**AIM OF THE TASK:** Rewrite every line of the listing below as a numbered list, leaving out the blank lines.

BEGIN MATERIAL PROVIDED

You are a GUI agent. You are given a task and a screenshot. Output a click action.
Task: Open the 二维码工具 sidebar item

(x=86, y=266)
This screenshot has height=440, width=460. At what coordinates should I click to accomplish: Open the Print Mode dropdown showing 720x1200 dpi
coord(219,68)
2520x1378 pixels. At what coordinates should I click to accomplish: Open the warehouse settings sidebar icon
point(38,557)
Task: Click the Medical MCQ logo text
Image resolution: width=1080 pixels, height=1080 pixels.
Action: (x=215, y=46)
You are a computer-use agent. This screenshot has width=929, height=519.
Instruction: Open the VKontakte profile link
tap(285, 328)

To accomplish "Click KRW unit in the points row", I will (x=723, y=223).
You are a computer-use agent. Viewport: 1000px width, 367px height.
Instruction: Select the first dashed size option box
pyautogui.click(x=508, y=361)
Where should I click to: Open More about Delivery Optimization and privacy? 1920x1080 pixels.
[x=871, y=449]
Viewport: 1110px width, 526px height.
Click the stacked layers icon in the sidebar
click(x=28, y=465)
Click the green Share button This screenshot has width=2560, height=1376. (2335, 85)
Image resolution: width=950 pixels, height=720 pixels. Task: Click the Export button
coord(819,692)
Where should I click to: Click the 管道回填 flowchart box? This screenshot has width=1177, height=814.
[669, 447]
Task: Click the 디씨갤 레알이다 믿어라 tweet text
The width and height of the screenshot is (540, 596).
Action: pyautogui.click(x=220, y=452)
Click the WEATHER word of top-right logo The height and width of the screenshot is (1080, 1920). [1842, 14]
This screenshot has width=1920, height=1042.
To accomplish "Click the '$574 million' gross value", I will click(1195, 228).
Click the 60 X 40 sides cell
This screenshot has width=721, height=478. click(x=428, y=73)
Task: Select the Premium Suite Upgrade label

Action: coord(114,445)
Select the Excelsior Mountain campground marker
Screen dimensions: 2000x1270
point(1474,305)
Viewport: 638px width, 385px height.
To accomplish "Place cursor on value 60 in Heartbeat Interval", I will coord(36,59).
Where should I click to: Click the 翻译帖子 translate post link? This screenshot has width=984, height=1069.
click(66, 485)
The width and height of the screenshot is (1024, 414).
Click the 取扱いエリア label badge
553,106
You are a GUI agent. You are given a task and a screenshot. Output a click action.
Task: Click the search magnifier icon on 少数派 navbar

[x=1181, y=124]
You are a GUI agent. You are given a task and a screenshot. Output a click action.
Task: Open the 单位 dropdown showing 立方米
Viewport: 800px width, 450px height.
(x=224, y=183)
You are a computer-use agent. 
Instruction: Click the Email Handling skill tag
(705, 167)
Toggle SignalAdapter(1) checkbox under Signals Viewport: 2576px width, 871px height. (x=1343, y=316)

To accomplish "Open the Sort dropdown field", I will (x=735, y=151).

END MATERIAL PROVIDED

**SOLUTION TO THIS EXERCISE:**
1. You are a GUI agent. You are given a task and a screenshot. Output a click action.
2. Task: Open the 二维码工具 sidebar item
3. (x=86, y=266)
4. This screenshot has height=440, width=460. At what coordinates should I click to accomplish: Open the Print Mode dropdown showing 720x1200 dpi
5. coord(219,68)
6. 2520x1378 pixels. At what coordinates should I click to accomplish: Open the warehouse settings sidebar icon
7. point(38,557)
8. Task: Click the Medical MCQ logo text
9. Image resolution: width=1080 pixels, height=1080 pixels.
10. Action: (x=215, y=46)
11. You are a computer-use agent. This screenshot has width=929, height=519.
12. Instruction: Open the VKontakte profile link
13. tap(285, 328)
14. To accomplish "Click KRW unit in the points row", I will (x=723, y=223).
15. You are a computer-use agent. Viewport: 1000px width, 367px height.
16. Instruction: Select the first dashed size option box
17. pyautogui.click(x=508, y=361)
18. Where should I click to: Open More about Delivery Optimization and privacy? 1920x1080 pixels.
19. [x=871, y=449]
20. Viewport: 1110px width, 526px height.
21. Click the stacked layers icon in the sidebar
22. click(x=28, y=465)
23. Click the green Share button This screenshot has width=2560, height=1376. (2335, 85)
24. Image resolution: width=950 pixels, height=720 pixels. Task: Click the Export button
25. coord(819,692)
26. Where should I click to: Click the 管道回填 flowchart box? This screenshot has width=1177, height=814.
27. [669, 447]
28. Task: Click the 디씨갤 레알이다 믿어라 tweet text
29. The width and height of the screenshot is (540, 596).
30. Action: pyautogui.click(x=220, y=452)
31. Click the WEATHER word of top-right logo The height and width of the screenshot is (1080, 1920). [1842, 14]
32. This screenshot has width=1920, height=1042.
33. To accomplish "Click the '$574 million' gross value", I will click(1195, 228).
34. Click the 60 X 40 sides cell
35. This screenshot has width=721, height=478. click(x=428, y=73)
36. Task: Select the Premium Suite Upgrade label
37. Action: coord(114,445)
38. Select the Excelsior Mountain campground marker
39. Screen dimensions: 2000x1270
40. point(1474,305)
41. Viewport: 638px width, 385px height.
42. To accomplish "Place cursor on value 60 in Heartbeat Interval", I will coord(36,59).
43. Where should I click to: Click the 翻译帖子 translate post link? This screenshot has width=984, height=1069.
44. click(66, 485)
45. The width and height of the screenshot is (1024, 414).
46. Click the 取扱いエリア label badge
47. 553,106
48. You are a GUI agent. You are given a task and a screenshot. Output a click action.
49. Task: Click the search magnifier icon on 少数派 navbar
50. [x=1181, y=124]
51. You are a GUI agent. You are given a task and a screenshot. Output a click action.
52. Task: Open the 单位 dropdown showing 立方米
53. Viewport: 800px width, 450px height.
54. (x=224, y=183)
55. You are a computer-use agent. 
56. Instruction: Click the Email Handling skill tag
57. (705, 167)
58. Toggle SignalAdapter(1) checkbox under Signals Viewport: 2576px width, 871px height. (x=1343, y=316)
59. To accomplish "Open the Sort dropdown field", I will (x=735, y=151).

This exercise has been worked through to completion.